[start of Selection]

You are invited to share Canes season tickets

June 24, 2007

Join my season ticket group – deadline July 9 

For the 8th straight season, I’m organizing a Carolina Hurricanes season ticket group. Members share season tickets, benefitting from the lower price for season ticketholder and better seating based on my priority based on longevity as a season ticket holder. See the details below, if you want to join, send me an email by noon, Monday July 9.

Already for next season, we have 13 families as members, and we are sharing 9 seats on the upper level (304A1-5 and 303G22-25).  We have 7 legislative staff members, two employees of a trade association, one state employee, my next door neighbor and a coworker of his, and a friend.  I’ve had some interest from others, and here are the opportunities still available:

(click “read the rest of this entry” if you are interested)

Read the rest of this entry »


Tracking bills as the clock winds down

June 23, 2007

As the 2007 Regular Session of the North Carolina General Assembly winds down, there are a few bill tracking features on our website I’d like to point out:

1) Bill and joint resolutions that have been enacted, in order by enactment date, or by bill number. (136 as of June 23)

2) Public bills signed by the Governor.

3) Public bills vetoed by the Governor (move along, nothing here for this session, but a compendium of all vetoes since 1997)

4) Bills pending on the Governor’s desk (28 as of June 23)

5) Bills scheduled to be ratified (they have passed all parliamentary stages except signature by the presiding officers in the House and Senate). Ratification is the step before public bills go to the Governor or local bills become law.

6) Bill in conference (some sort of glitch here, nothing shows up, and I KNOW the budget is in conference).  UPDATE JUNE 24: FIXED!

[end of Selection]

→ **What to do**:
1 – In the blog posts, how many bills were pending on the Governor's desk as of June 23?
2 – Retype the blog posts from "1) Bill and" to "by the Governor.", without changing anything.
The material placed after the blog posts plays no part in this work.

[start of Dataset extract]

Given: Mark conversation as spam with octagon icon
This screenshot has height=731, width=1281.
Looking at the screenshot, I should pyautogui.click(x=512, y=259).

[end of Dataset extract]

→ **Solutions to the tasks**:
1 – 28 bills were pending on the Governor's desk as of June 23.

2 –
1) Bill and joint resolutions that have been enacted, in order by enactment date, or by bill number. (136 as of June 23)

2) Public bills signed by the Governor.